Various news outlets, including The New York Times, CNN, and Law360, quickly picked up the story, and Bloomberg reporter Zoe Tillman offered early coverage on X, formerly known as Twitter. Court transparency group Fix the Court also provided additional details on the matter.
It’s worth noting that prior reporting by ProPublica had previously revealed Justice Thomas’s extensive history of accepting hospitality from Crow, including traveling on his superyacht, flying on his private jet, and staying at his private resorts in New York and Texas over a span of two decades. Other benefactors had also provided free vacations to the Justice.
Justice Thomas defended his past failure to disclose these free trips, stating that he had adhered to the judicial regulations that were in place at the time, following the practices of his colleagues. According to him, previous rules did not require justices to disclose personal hospitality provided by an individual for nonbusiness purposes. However, these rules changed in March, prompting Justice Thomas to now list privately provided “transportation that substitutes for commercial transportation” in his disclosures.
In addition to the travel disclosures, Justice Thomas also reported Crow’s 2014 purchase of three properties in Savannah, Georgia, in which Thomas held a one-third interest. However, he clarified that he and his wife, Virginia “Ginni” Thomas, had contributed $50,000 to $75,000 toward one of the properties, which happened to be his mother’s home. This contribution meant that Justice Thomas actually incurred a financial loss on the sale.
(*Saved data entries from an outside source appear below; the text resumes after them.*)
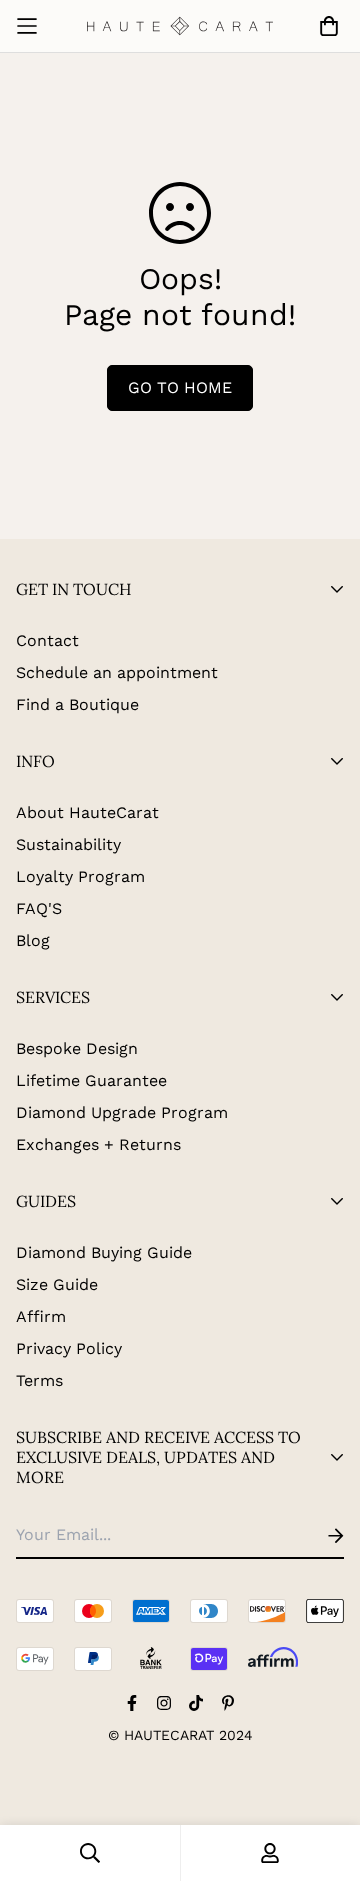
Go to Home (180, 387)
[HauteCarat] (180, 26)
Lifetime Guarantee (91, 1080)
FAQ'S (39, 908)
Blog (33, 940)
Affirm (41, 1316)
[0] (325, 26)
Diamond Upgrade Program (122, 1112)
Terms (39, 1380)
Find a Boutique (77, 704)
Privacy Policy (69, 1348)
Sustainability (68, 844)
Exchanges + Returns (98, 1144)
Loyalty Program (80, 876)
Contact (47, 640)
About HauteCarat (87, 812)
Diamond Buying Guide (104, 1252)
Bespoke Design (77, 1048)
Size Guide (57, 1284)
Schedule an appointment (117, 672)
In light of these disclosures and the evolving rules, Justice Thomas stated that he continues to work with Supreme Court officials and committee staff for guidance on whether he should further amend his reports for any previous years.
This news comes on the heels of another ProPublica report revealing that Justice Samuel Alito received a free trip to an Alaska fishing lodge, the expenses of which were covered by two wealthy benefactors. Justice Thomas and Justice Alito filed their financial disclosure forms for 2022 on the same day, having received a 90-day extension.
The disclosures by these justices have ignited debates about transparency, ethics, and the need for more stringent reporting requirements for members of the Supreme Court. As the public and legal experts continue to dissect these revelations, they raise critical questions about the interactions between justices and wealthy individuals, potential conflicts of interest, and the evolving standards of transparency within the highest echelons of the U.S. judicial system.